Pádraig Brady <[email protected]> writes:
> Thanks a lot for working on this.
>
> The idea is sound. I also biased towards using memchr() and strstr()
> with an update to cut(1) I'm working on, as the platform specific
> optimizations for those in glibc are a significant win.
>
> One of your observances confused me though.
> getc() and putchar() should also avoid function calls,
> and degenerate via inlining and macros to directly manipulate stdio mem,
> periodically calling __uflow() and __overflow() respectively.
>
> Compiling uniq(1) on Fedora 43 here with default (-O2) options I see:
>
> $ yes $(yes eeeaae | head -n9 | paste -s -d,) | head -n1M > as.in
> $ ltrace -c uniq as.in
> eeeaae,eeeaae,eeeaae,eeeaae,eeeaae,eeeaae,eeeaae,eeeaae,eeeaae
> % time seconds usecs/call calls function
> ------ ----------- ----------- --------- --------------------
> 97.95 57.971874 55 1048575 memcmp
> 2.05 1.211896 75 16129 __uflow
> ...
>
> So function calls happen only once per 4KiB rather than per byte.
>
> BTW fwrite(...,1) is also similarly optimized,
> but var=1; fwrite(...,var) is not, so I'm also doing the attached
> in my cut(1) update to avoid the function call overhead.
This all makes sense, but looking at this part of the code:
> + /* Buffer empty or not accessible.
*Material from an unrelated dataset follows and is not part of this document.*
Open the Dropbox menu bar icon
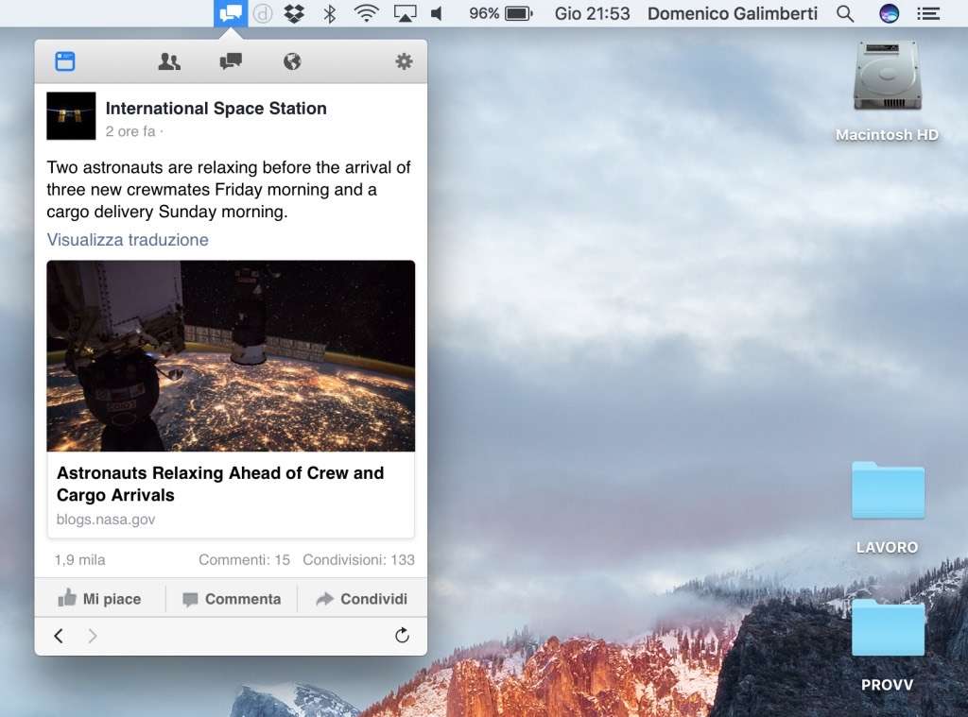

Consume one byte via getc to
> + trigger a refill, then loop back to use freadptr on the newly
> + populated buffer. */
> + int c = getc (stream);
Wouldn't it be a bit easier, and a bit more safe, to buffer things
ourselves and just use read/write?
By that I mean, change 'struct linebuffer' to be something like this:
struct linebuffer
{
char *buffer; /* The current line. */
idx_t nalloc; /* The number of bytes allocated for
BUFFER. */
idx_t eol; /* The index of the delimiter in BUFFER. */
char iobuf[BUFSIZE]; /* The buffer with read data. */
idx_t iobuf_used; /* The number of bytes in IOBUF not yet
copied to BUFFER. */
};
Then allocate and copy to BUFFER as needed so that we read BUFSIZE bytes
at a time?
Collin